_Set task 1_
From the entries that follow the text, copy out the lines starting with the line that contains "Click the supply chain question title" and going on through the line that contains "pos(276,46)". Leave the pictures out.
-- Document passage start --
Access to Information Orders

Decision Information

Summary:


In 1984, the Public Guardian and Trustee (the PGT) entered into a voluntary trust agreement pursuant to what is now section 238(4) of the Business Corporations Act R.S.O. 1990, C. B-16 with a corporation which was being dissolved. The trust involved the unredeemed shares in the corporation owned by 38 shareholders and claims to the payment of certain interest and dividends on those shares. The company had been incorporated in 1930 and did not carry on business after 1931. In 1962 the company was revitalized when it was discovered that it had substantial assets available for distribution to its shareholders. The liquidator of the company was able to locate some of the original shareholders, but 38 others could not be found. The proceeds of the sale of the assets of the company were distributed by the liquidator to those shareholders who could be located in 1984. The undistributed funds were then deposited with the PGT by the liquidator and remain undisbursed to this date.

The PGT received a request under the Freedom of Information and Protection of Privacy Act (the Act) for access to information relating to those shareholders who had not been located by the liquidator of the company at the time of its dissolution in 1984. The PGT refused to disclose this information and an appeal of that decision was filed with this office. The requester narrowed the scope of that original request to include only the names of the shareholders. In Order PO-2011, dated April 24, 2002, former Adjudicator Dawn Maruno ordered the PGT to provide the requester with access to the names of the 38 unlocated shareholders. The PGT complied with the order and disclosed the names to the requester.
-- Document passage end --
_Set task 2_
According to the access-to-information order summary, why was the company revitalized in 1962?
-- Input data start --
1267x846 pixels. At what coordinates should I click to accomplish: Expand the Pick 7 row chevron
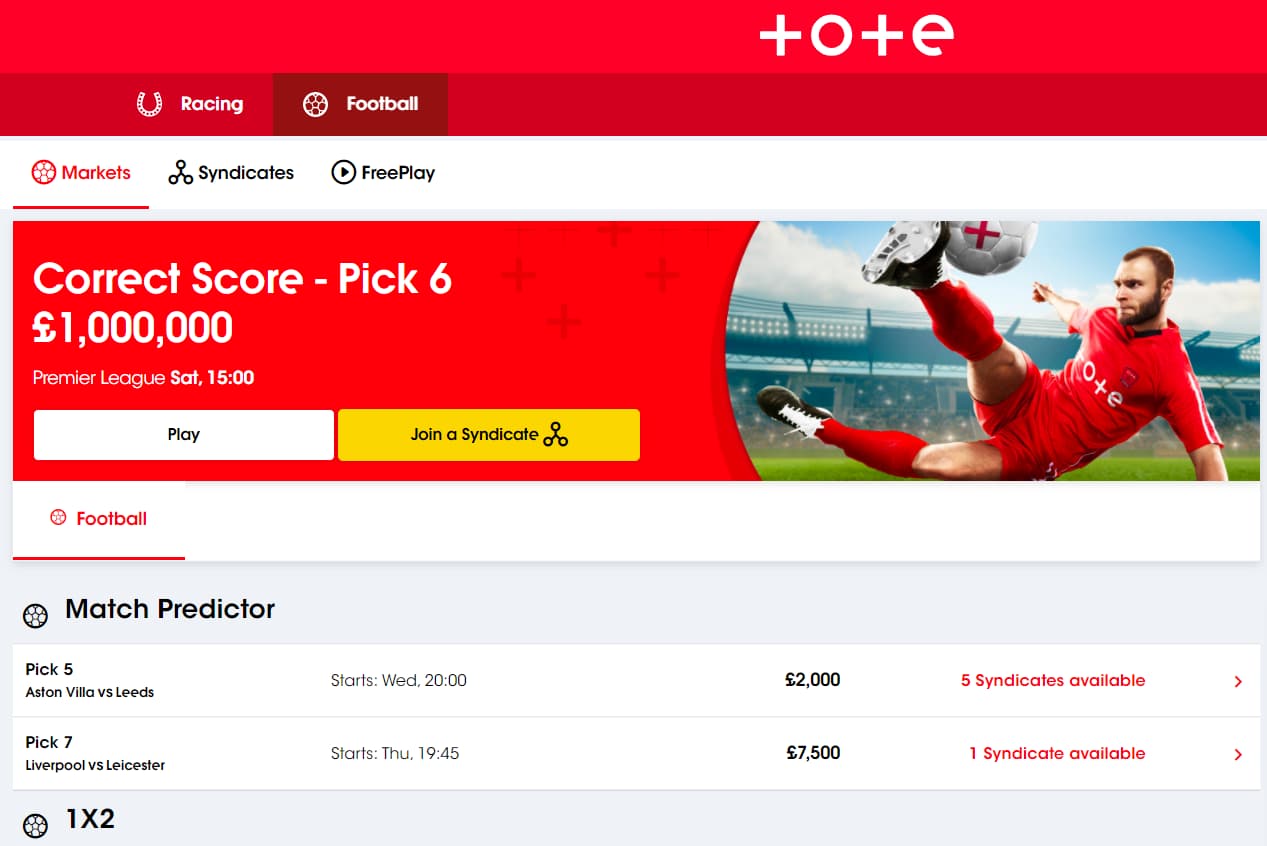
-- Input data end --
-- Input data start --
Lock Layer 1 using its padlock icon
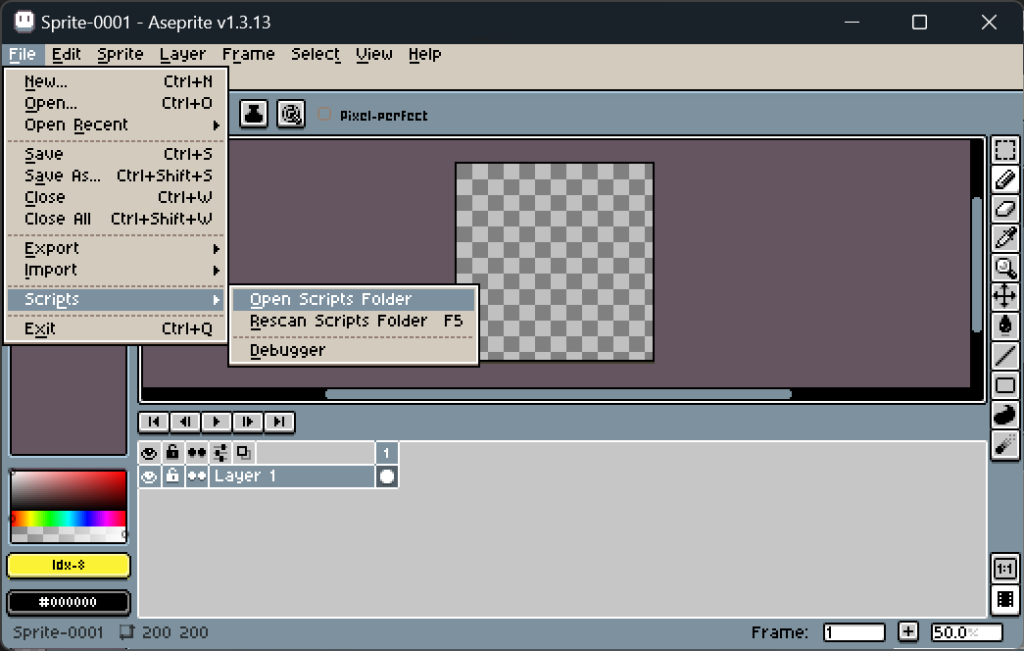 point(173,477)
-- Input data end --
-- Input data start --
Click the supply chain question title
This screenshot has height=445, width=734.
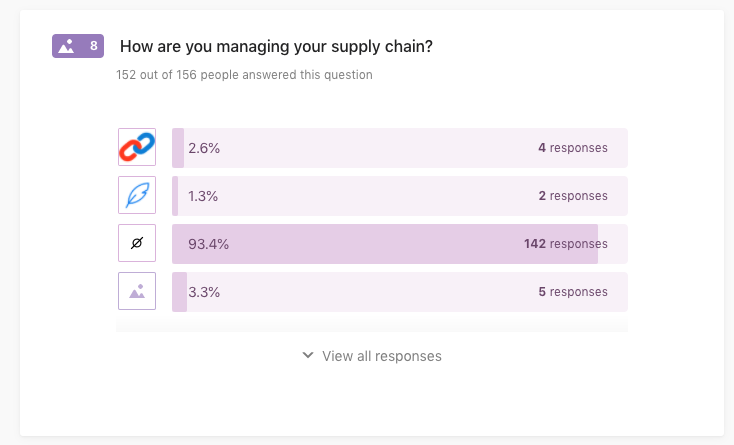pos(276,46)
-- Input data end --
_Written reply 1_
Click the supply chain question title
This screenshot has height=445, width=734.
pos(276,46)

_Written reply 2_
It was revitalized because it was discovered that the company had substantial assets available for distribution to its shareholders.